Some scholars argue that capitalism proved to be a massive hindrance when it comes to absorbing any gains women would achieve when they can make the most of any political opportunities that come their way.  Many studies pertaining to the second wave note that the parallel trajectory followed the War of augmenting wealth and production on the one hand but also the claims to equality on the other. This implies that the contribution of women to the war effort also contributed to rendering their presence in the expanded labor force.

In addition, it also provided viable context for those women who returned to their domestic duties that helped in critiquing these women's relegation there. Such claims regarding the recognition of domestic work as unpaid labor coupled with the gender pay gap expanded welfare protection of the gender. It led to increased protection outside and within the home surrounding sexual violence and reproduction.

The political-personal sphere constituted amid the second wave, thus, revolved around the sphere of work and rights. Fraser argues that, from a cautionary lens, the opportunity of aligning their interests in the post-war phase also became a liability. However, regardless of the case, the struggle to achieve gender equality became embedded in the western culture and societies during the process of prospering and recovering from the aftermath of the war.  

However, if the attempts to recover from devastations occasioned the gains in equality after both the world wars, it can be said that the end of the Cold War provided the ground for amplifying most pleads for attention to the multiple forms that such gender equality should ideally partake.  The framing of globalization coupled with the collapse of the bipolar order as a multiple yet connected system then offers a context that required reconstitution of second wave fractures in several approaches to sexuality, feminism, positionality, and discrimination. By arguing that they all are connected in terms of struggles within a spectrum, it attempts to unify with a welcoming and dynamic politics of coalition" (Syndarm 2008).

The collapse of the dual order also rendered the dynamics of the global South and North, which is a major turning point of reference considered significant in the reference of the intersectional dynamics during the third wave. At this point, feminist politics gained prominence in international politics, and vice versa, even though some scholars argue that the connections pre-existed (True and Tickner, 2018). The third wave thus became prominent in post-Cold War conditions as two distinct discussions. The first surrounded acuminating in on peace and women, and the second on several cultural questions regarding identity.  

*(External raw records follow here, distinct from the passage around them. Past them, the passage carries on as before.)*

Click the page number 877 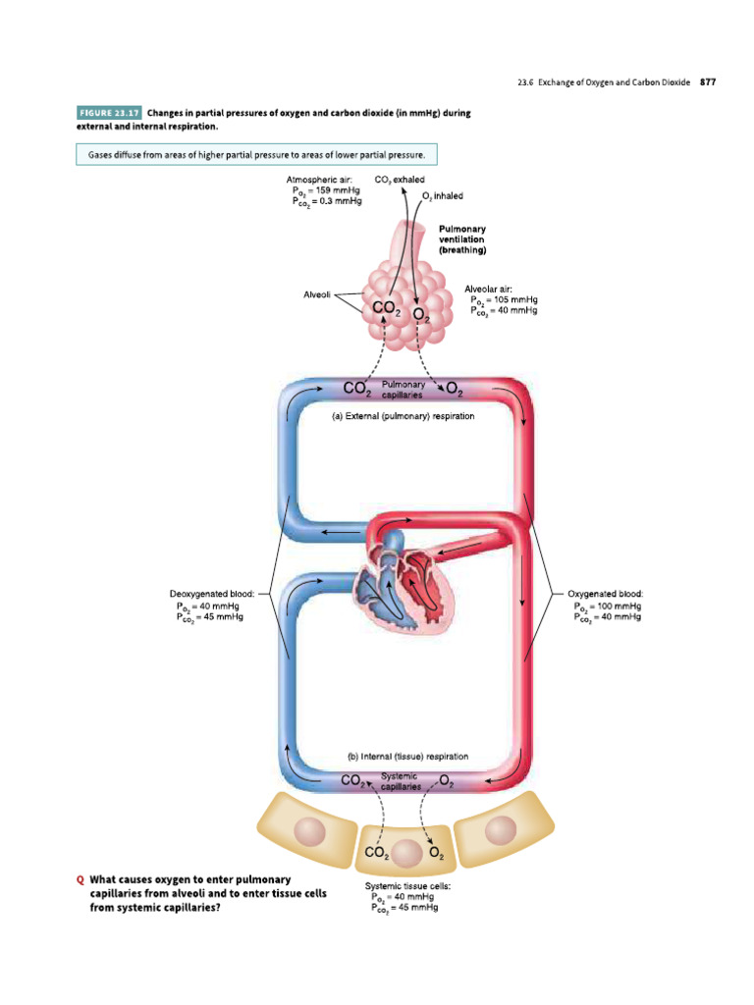click(x=708, y=82)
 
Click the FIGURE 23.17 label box click(x=108, y=113)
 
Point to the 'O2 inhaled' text click(x=443, y=196)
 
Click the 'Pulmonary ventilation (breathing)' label click(x=462, y=239)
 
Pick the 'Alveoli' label click(x=317, y=293)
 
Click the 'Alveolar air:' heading click(x=488, y=289)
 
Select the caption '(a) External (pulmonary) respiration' click(x=404, y=416)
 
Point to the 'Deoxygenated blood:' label click(x=212, y=594)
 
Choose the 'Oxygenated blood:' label click(x=606, y=594)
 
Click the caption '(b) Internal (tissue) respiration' click(x=407, y=757)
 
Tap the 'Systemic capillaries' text click(x=401, y=781)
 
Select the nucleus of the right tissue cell click(x=501, y=830)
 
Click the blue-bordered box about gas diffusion click(x=256, y=156)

This coalition approach helped forge two major paths out of feminist politics: a lowercase feminist politics in the cultural sphere and the capitalized feminist politics with the sphere of International relations.  

The connection of feminism and post-conflict conditions is indispensable then as it connects the multiplicities of feminism and refocuses the phenomenon of gender equality as one that is perpetually under construction. So, in post-conflict societies, gender equality is rather 'always in the making.' It's a condition that doesn't demand separation of genders within the global hierarchies but one that is common. This means that locating feminism within the three western-centric waves emphasizes remembering that both conflict and feminism connect as much as they might divide different regions of the world. Understanding feminism in the context of post-conflict conditions might offer a more responsive and holistic understanding of why feminist security isn't only to be seen as a subset of human security; feminism must be viewed as a condition that emerged of the post-conflict global politics.

About The Author

The author is a full-time journalist with many articles published about quantitative research methods, methodology, and qualitative political science research. Her prime focus is to use qualitative and quantitative methods to test various social science and International Relations theories to highlight various feminist movements and approaches.